== Required action ==
Extend the notebook code below that converts CMS NanoAOD files to HepMC3, picking up right after its final line.

Text segment Start Marker

In [None]:
import math
import uproot
import awkward as ak
import numpy as np

import pyhepmc as hp
from particle import Particle

# Download files

In [None]:
#!xrdcp root://eospublic.cern.ch//eos/opendata/cms/mc/RunIISummer20UL16NanoAODv9/TTZToLLNuNu_M-10_TuneCP5CR1_13TeV-amcatnlo-pythia8/NANOAODSIM/106X_mcRun2_asymptotic_v17-v2/2520000/FD6F2D88-5C5C-B844-BA34-B1D2411B0427.root .

In [None]:
# ------------------------
# Helpers
# ------------------------
# Is 1e6 the right way to go?
############ PRODUCES 0 for the energy of the beam
############ SHOULD WE GET THIS FROM LHE?
def four_vector_from_pt_eta_phi_m(pt, eta, phi, mass, eta_max=10):
    """
    Build (px, py, pz, E) from (pt, eta, phi, mass).
    To avoid overflow in sinh/cosh for crazy |eta|, we clip |eta| to eta_max.
    """
    # NumPy handles both scalars and arrays here
    eta_clipped = np.clip(eta, -eta_max, eta_max)

    px = pt * np.cos(phi)
    py = pt * np.sin(phi)
    pz = pt * np.sinh(eta_clipped)

    # E^2 = p^2 + m^2, with pT * cosh(eta)
    e2 = (pt * np.cosh(eta_clipped)) ** 2 + mass ** 2

    if np.isscalar(e2):
        if e2 < 0:
            e2 = 0.0
        e = math.sqrt(e2)
    else:
        e2 = np.where(e2 < 0, 0.0, e2)
        e = np.sqrt(e2)

    return px, py, pz, e


def infer_mass(pdg_id, stored_mass):
    """
    Use stored mass when > 0, otherwise fall back to PDG mass (via particle package).
    You can skip this and just return stored_mass if you prefer the NanoAOD value.
    """
    if stored_mass > 0:
        return stored_mass
    try:
        p = Particle.from_pdgid(int(pdg_id))
        if p.mass is None:
            return 0.0
        # particle gives mass in MeV
        return p.mass / 1000.0
    except Exception:
        return 0.0


# ------------------------
# Converter class
# ------------------------

class NanoAODToHepMCConverter:
    """
    Minimal CMS NanoAOD → HepMC3 converter focused on generator-level info.

    Typical notebook usage:
        conv = NanoAODToHepMCConverter("file.root")
        conv.convert_file("out.hepmc", max_events=100)

    For prototyping individual events:
        arrays = uproot.open("file.root:Events").arrays(conv.required_branches(), library="ak")
        evt0 = conv.build_hepmc_event(arrays, 0)
    """

Text segment End Marker
Dataset section Start Marker

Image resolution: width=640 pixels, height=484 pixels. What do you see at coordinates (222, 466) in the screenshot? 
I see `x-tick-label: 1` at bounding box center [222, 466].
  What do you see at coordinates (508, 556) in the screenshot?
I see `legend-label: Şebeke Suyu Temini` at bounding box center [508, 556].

Dataset section End Marker

== Your response ==
    def __init__(
        self,
        nanoaod_file: str,
        tree_name: str = "Events",
        use_pdg_masses: bool = True,
    ):
        self.filename = nanoaod_file
        self.tree_name = tree_name
        self.use_pdg_masses = use_pdg_masses

        # Branches we’ll read
        self.genpart_branches = [
            "nGenPart",
            "GenPart_pt",
            "GenPart_eta",
            "GenPart_phi",
            "GenPart_mass",
            "GenPart_pdgId",
            "GenPart_status",
            "GenPart_genPartIdxMother",
        ]

        self.event_branches = [
            "genWeight",
            "Generator_id1",
            "Generator_id2",
            "Generator_scalePDF",
            "Generator_x1",
            "Generator_x2",
            "Generator_xpdf1",
            "Generator_xpdf2",
        ]

        # New: one shared GenRunInfo for all events
        self.run_info = hp.GenRunInfo()
        self.run_info.weight_names = ["genWeight"]
    
    # ------------ public helpers for notebook use ------------

    def required_branches(self):
        """All branch names needed to build a HepMC event."""
        return list(set(self.genpart_branches + self.event_branches))

    def convert_file(
        self,
        output_hepmc_file: str,
        max_events: int | None = None,
        step_size: str | int = "100 MB",
    ):
        """
        Convert all (or first max_events) events from the NanoAOD file to HepMC3.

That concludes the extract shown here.